In this post, we discuss about least-squares solutions of a linear system $Ax=b$, where $A\in \mathbb{R}^{m\times n}$, $x\in \mathbb{R}^{n}$ and $b\in \mathbb{R}^{m}$. First we consider the following example:
Example: Find a solution of the system
$$\begin{bmatrix}1 &2\\1 &1\\2 &3\end{bmatrix}\begin{bmatrix}x\\y\end{bmatrix}=\begin{bmatrix}3\\10\\2\end{bmatrix}.$$
We observe that it is not possible to find $x$ and $y$ which satisfies above matrix equation since $\begin{bmatrix}3\\10\\2\end{bmatrix}\notin Range(A)$. So, the system is inconsistent. Such system where $m>n$, is called overdetermined system and in general such systems may not have a solution as vector $b$ has $m$ coordinates (here, in this example $m=3$), while $dim(Range(A))\leq n$ (here, $rank(A)= n=2$). Clearly, $r=b-Ax\neq 0$ for any $x$. So, let us instead make $r$ as small as possible i.e., very close to zero in some sense, where the term 'closeness' is measured as minimizing the Euclidean norm of the vector $r$ which is also called the residue vector.

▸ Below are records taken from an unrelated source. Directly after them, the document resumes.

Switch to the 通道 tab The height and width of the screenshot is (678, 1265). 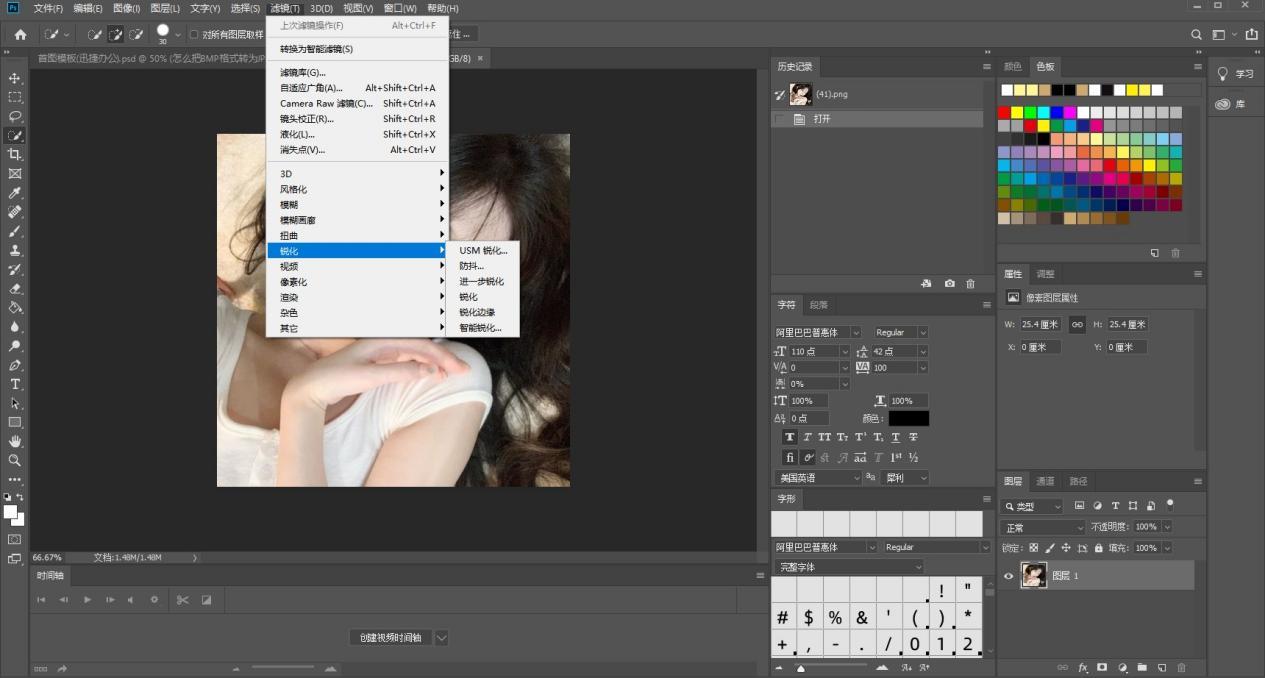click(1044, 481)
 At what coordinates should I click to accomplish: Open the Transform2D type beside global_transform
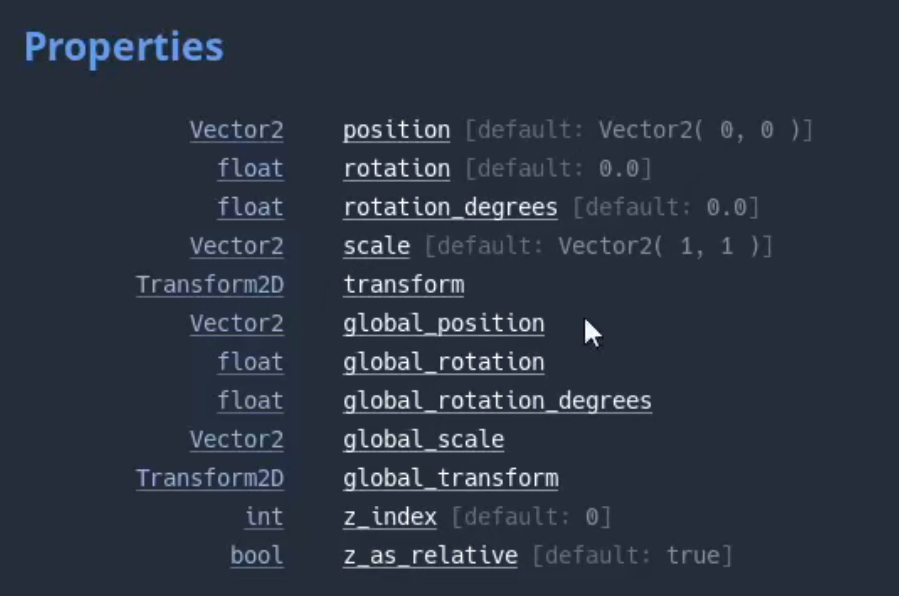(210, 478)
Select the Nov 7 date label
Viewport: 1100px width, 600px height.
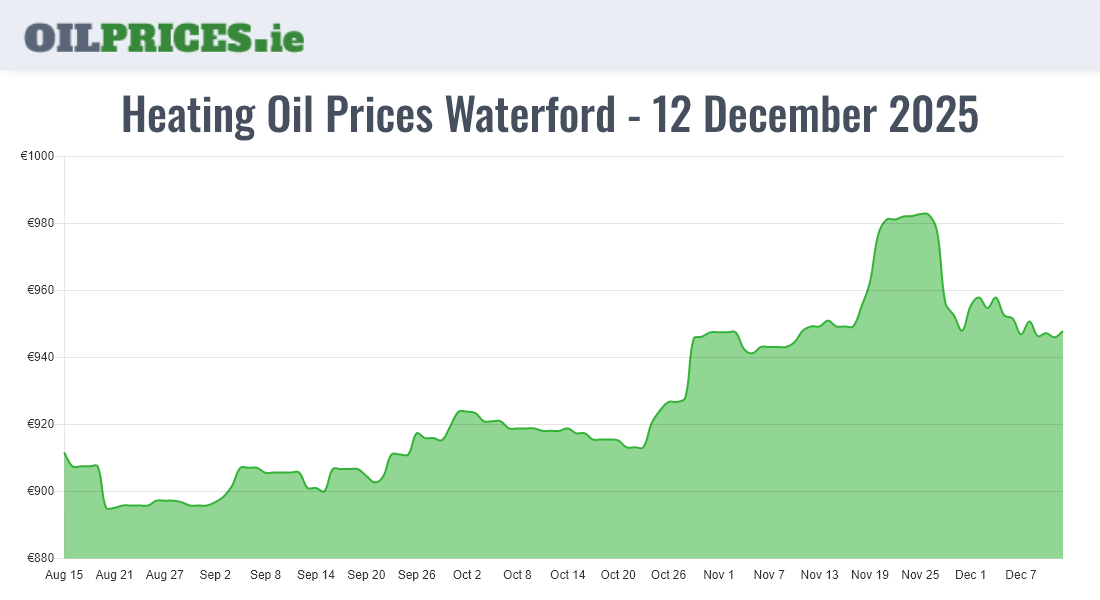coord(769,575)
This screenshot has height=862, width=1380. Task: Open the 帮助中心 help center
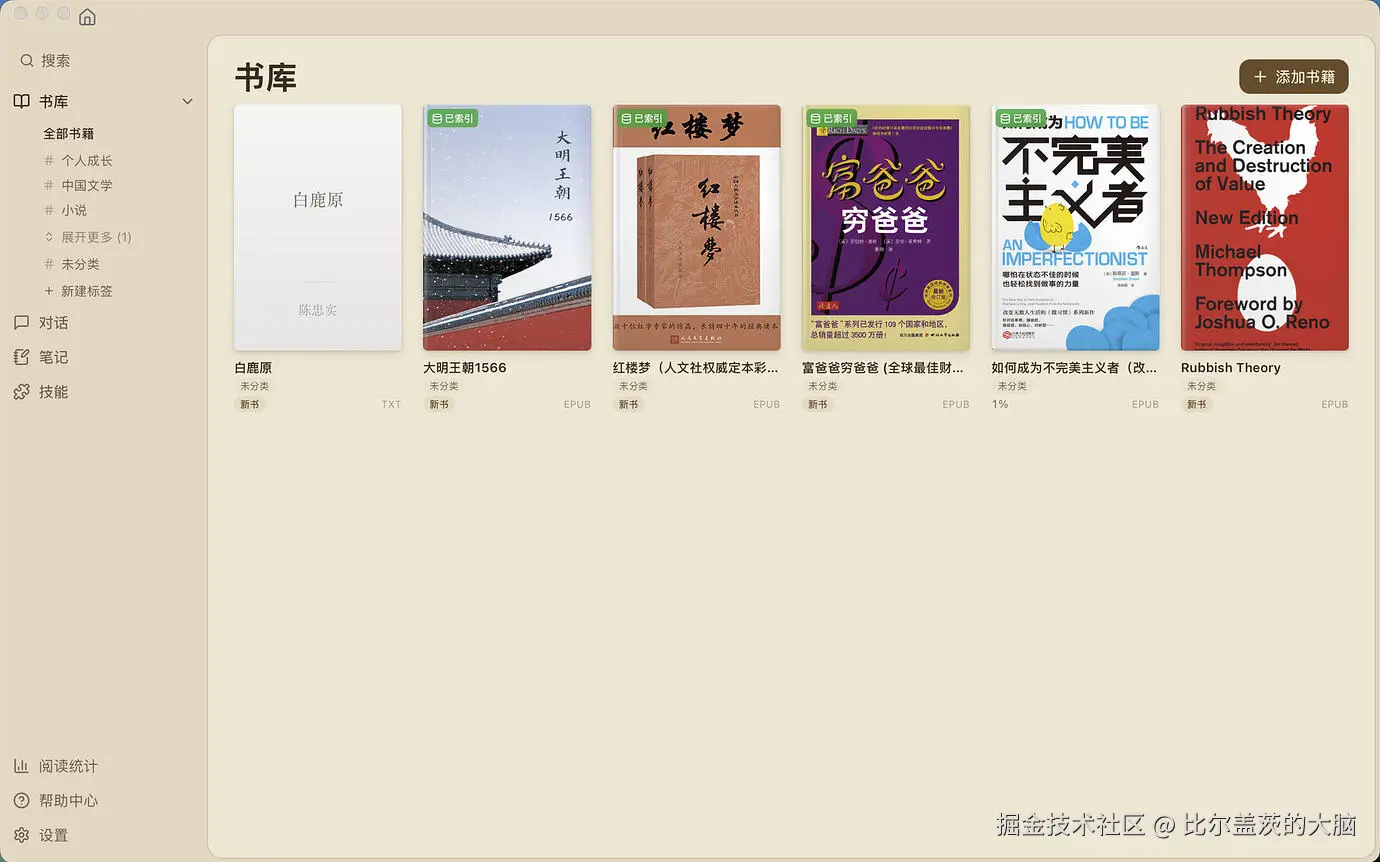click(67, 800)
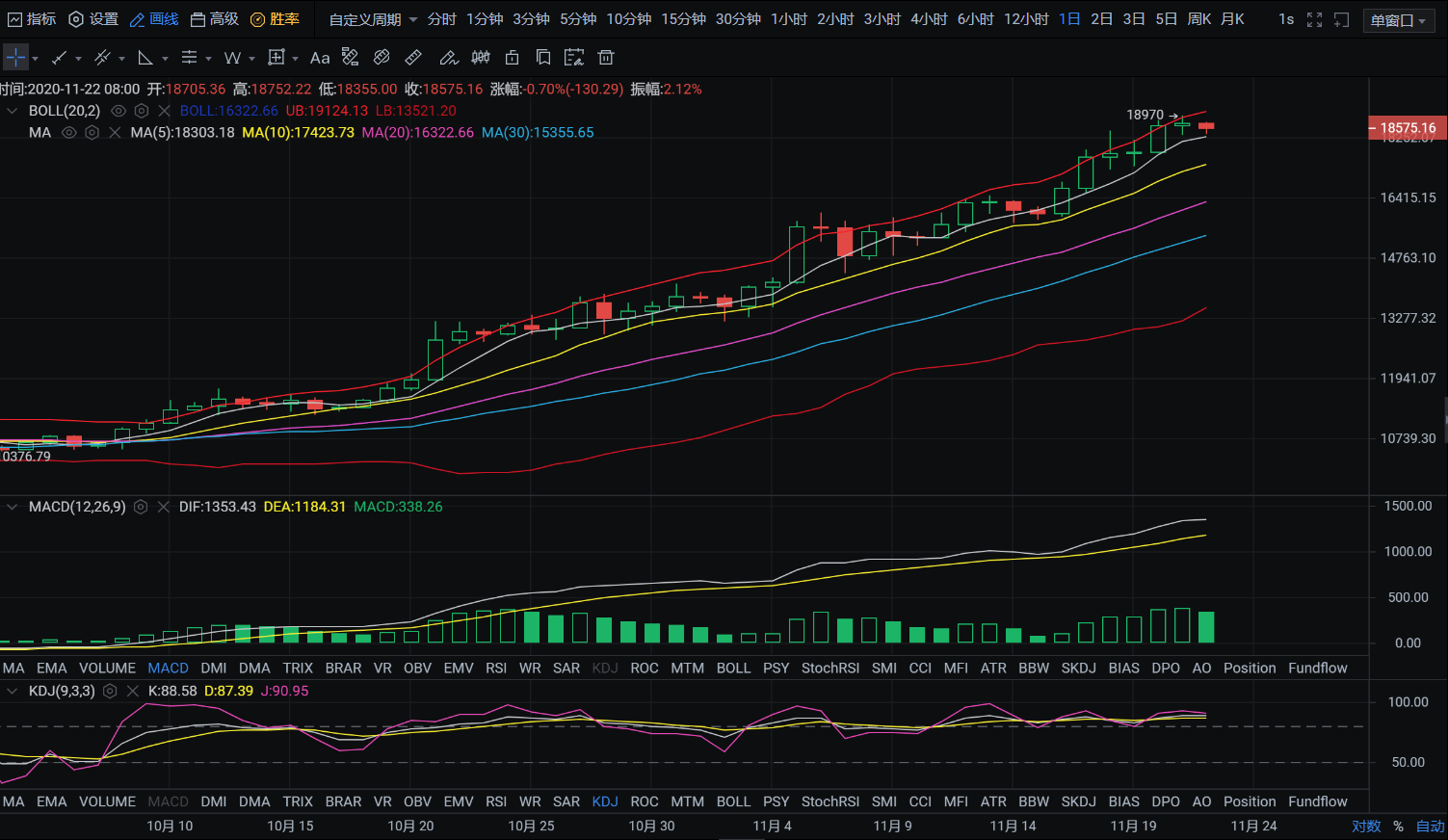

The problem defined above takes the following form
Given $A\in \mathbb{R}^{m\times n},~m\geq n$, find $x$ such that $||b-Ax||_2$ is minimized.

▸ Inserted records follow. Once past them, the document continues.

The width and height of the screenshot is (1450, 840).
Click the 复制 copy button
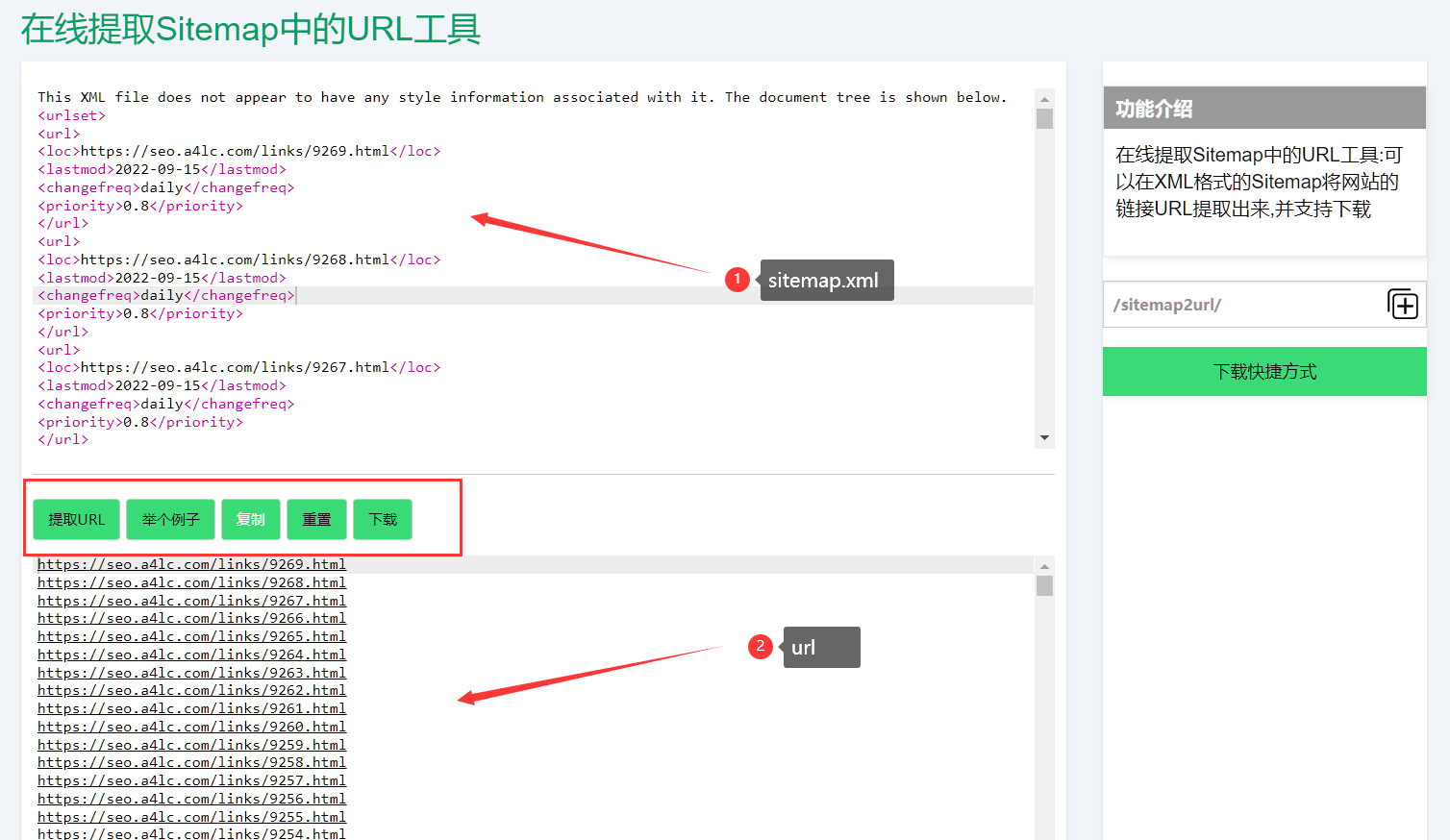251,518
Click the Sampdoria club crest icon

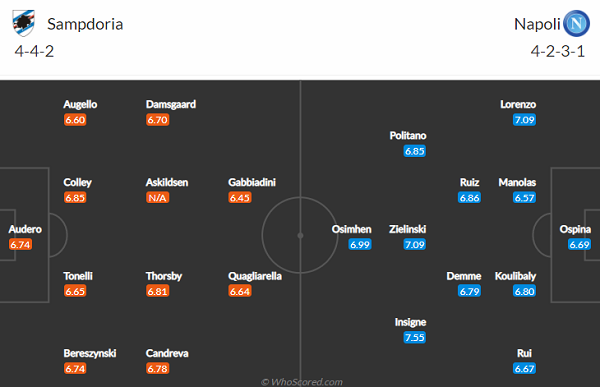tap(24, 23)
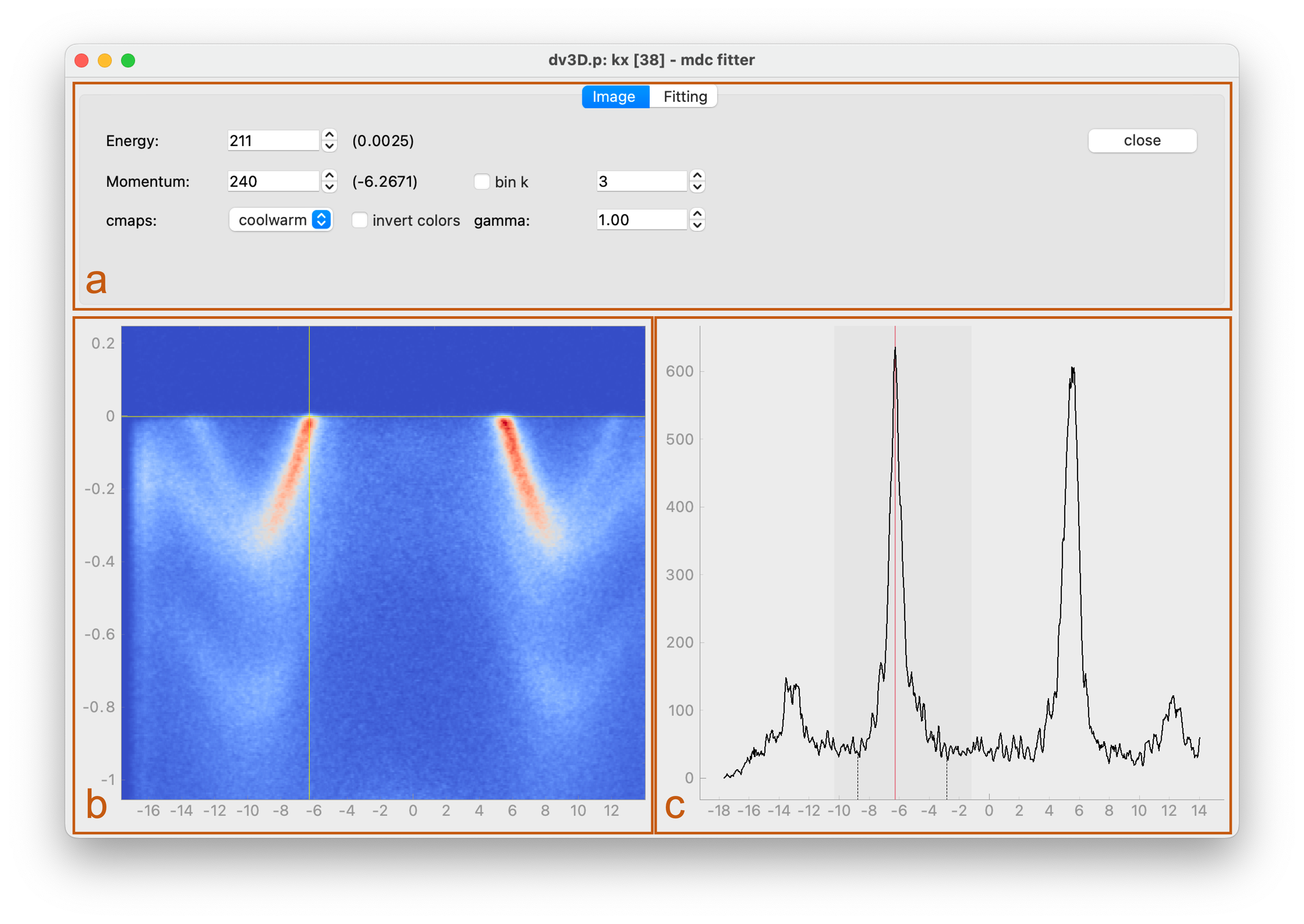The width and height of the screenshot is (1304, 924).
Task: Enable the bin k checkbox
Action: (x=481, y=181)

How to find $x$ in the above problem?
The least-squares problem asks for vectors $x$ such that $Ax$ is as close to $b$ as possible. But, $Ax\in Range(A)$. We claim that $y=Pb$ is closest to $b$, where $P$ is the orthogonal projection of $b$ onto $Range(A)$. To show that $y=Pb$ is the unique point that minimizes $||b-y||_2$, suppose $z (\neq y)$ is another vector in $Range(A)$. Clearly, $(y-z) \perp (b-y)$, then by Pythagorean theorem, $||b-z||_2^2=||b-y||_2^2+||y-z||_2^2>||b-y||_2^2$. Thus, $y=Pb$ is the unique point that minimizes $||b-y||_2$. Hence, finding least-squares solution of $Ax=b$ is equivalent to solving the system $Ax=Pb$, where $P$ is the orthogonal projection of $b$ onto $Range(A)$.
Theorem 1. A vector $x$ is a least-squares solution of $Ax=b$ if and only if $x$ is a solution of $$A^TAx=A^Tb,$$
often called the normal equation of $Ax=b$.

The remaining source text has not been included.